-- begin SOURCE EXTRACT --

It didn’t take the city long to get rid of a big pile of illegally dumped renovation trash, after a reminder about it.

Our Aug. 17 column was about a heap of garbage - including a bathroom sink - dumped on the city road allowance at the entrance to a vacant property on Manville Rd., in a secluded industrial area.

We first spotted the mess last spring and told a city manager about while speaking to him about illegally dumped trash on nearby Hymus Rd.

The other stuff was promptly removed, but apparently the trash on Manville was overlooked. We checked back recently and found that it had only grown larger; when illegal dumping is allowed to languish, it becomes a magnet.

Within a day of reporting it to Bob Taylor, who’s in charge of right of way management in that area, the garbage was gone.

Last Saturday, we reported on a reader’s complaint about the stuff anchoring a temporary sign in a raised median in the middle of Lawrence Ave. W, just east of Keele St.

Heavy-gauge plastic bags filled with sand were used as weight around the base of the sign, which the reader said looked like garbage bags mistakenly put out on the median for collection.

-- end SOURCE EXTRACT --

DIRECTIONS FOR THIS TASK: List every street or road named in the article on dumped trash. The items that follow have no connection to the article on dumped trash.

-- begin EXCERPTED DATA --

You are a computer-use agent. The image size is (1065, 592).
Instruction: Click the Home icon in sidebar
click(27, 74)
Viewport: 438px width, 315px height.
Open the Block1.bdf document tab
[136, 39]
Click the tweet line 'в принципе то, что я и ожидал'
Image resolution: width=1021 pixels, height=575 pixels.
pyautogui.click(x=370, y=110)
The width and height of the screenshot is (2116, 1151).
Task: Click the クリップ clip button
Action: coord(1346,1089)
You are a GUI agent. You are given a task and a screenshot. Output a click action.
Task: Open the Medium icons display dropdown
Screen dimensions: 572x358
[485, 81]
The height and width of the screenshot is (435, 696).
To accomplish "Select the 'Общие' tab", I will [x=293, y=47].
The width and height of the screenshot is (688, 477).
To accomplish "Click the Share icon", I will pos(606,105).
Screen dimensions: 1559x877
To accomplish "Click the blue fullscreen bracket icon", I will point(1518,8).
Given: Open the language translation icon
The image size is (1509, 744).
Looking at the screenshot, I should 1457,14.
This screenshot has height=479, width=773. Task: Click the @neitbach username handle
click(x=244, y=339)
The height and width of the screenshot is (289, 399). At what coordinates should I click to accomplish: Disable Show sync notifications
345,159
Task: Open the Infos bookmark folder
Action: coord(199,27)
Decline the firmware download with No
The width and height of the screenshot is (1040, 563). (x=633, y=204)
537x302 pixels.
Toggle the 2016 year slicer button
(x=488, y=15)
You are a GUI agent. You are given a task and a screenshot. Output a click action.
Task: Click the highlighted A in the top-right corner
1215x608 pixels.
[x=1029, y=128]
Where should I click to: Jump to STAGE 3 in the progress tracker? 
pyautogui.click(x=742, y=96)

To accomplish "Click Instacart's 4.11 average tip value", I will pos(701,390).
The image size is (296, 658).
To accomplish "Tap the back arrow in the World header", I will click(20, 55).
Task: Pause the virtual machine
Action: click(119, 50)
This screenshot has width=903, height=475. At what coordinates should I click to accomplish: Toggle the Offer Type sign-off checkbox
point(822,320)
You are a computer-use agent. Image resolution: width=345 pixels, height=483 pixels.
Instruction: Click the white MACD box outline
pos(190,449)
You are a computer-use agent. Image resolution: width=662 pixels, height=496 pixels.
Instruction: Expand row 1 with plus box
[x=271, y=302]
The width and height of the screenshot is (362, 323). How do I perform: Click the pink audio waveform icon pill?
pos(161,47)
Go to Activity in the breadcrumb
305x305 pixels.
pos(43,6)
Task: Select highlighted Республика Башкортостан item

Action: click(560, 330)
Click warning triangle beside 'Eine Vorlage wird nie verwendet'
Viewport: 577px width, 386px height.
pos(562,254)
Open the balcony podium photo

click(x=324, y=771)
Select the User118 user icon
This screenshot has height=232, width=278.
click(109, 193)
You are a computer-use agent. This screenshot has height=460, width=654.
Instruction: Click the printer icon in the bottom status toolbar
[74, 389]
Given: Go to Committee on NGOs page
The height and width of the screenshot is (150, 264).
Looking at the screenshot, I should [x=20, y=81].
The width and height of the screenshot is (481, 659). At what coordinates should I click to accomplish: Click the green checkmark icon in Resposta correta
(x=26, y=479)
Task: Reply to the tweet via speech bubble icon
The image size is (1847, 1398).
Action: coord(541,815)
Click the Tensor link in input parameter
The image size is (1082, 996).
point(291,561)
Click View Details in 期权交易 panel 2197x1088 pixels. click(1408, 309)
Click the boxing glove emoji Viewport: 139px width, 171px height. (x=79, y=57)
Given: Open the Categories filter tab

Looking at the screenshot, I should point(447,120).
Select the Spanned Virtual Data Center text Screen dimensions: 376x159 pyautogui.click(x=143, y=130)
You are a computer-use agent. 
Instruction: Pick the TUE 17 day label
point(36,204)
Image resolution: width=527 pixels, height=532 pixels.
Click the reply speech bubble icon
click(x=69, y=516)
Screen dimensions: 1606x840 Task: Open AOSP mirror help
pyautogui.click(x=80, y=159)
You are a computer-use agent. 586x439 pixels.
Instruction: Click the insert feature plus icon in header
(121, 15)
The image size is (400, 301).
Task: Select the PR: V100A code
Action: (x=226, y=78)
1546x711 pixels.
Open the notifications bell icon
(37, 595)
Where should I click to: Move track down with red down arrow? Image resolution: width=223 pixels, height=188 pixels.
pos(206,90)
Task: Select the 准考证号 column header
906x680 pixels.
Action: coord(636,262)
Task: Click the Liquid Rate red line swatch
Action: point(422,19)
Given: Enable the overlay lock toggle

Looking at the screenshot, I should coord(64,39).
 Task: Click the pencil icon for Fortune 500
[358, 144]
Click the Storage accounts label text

-- end EXCERPTED DATA --

SOLUTION TO THIS PROBLEM: Manville Rd., Hymus Rd., Lawrence Ave. W, Keele St.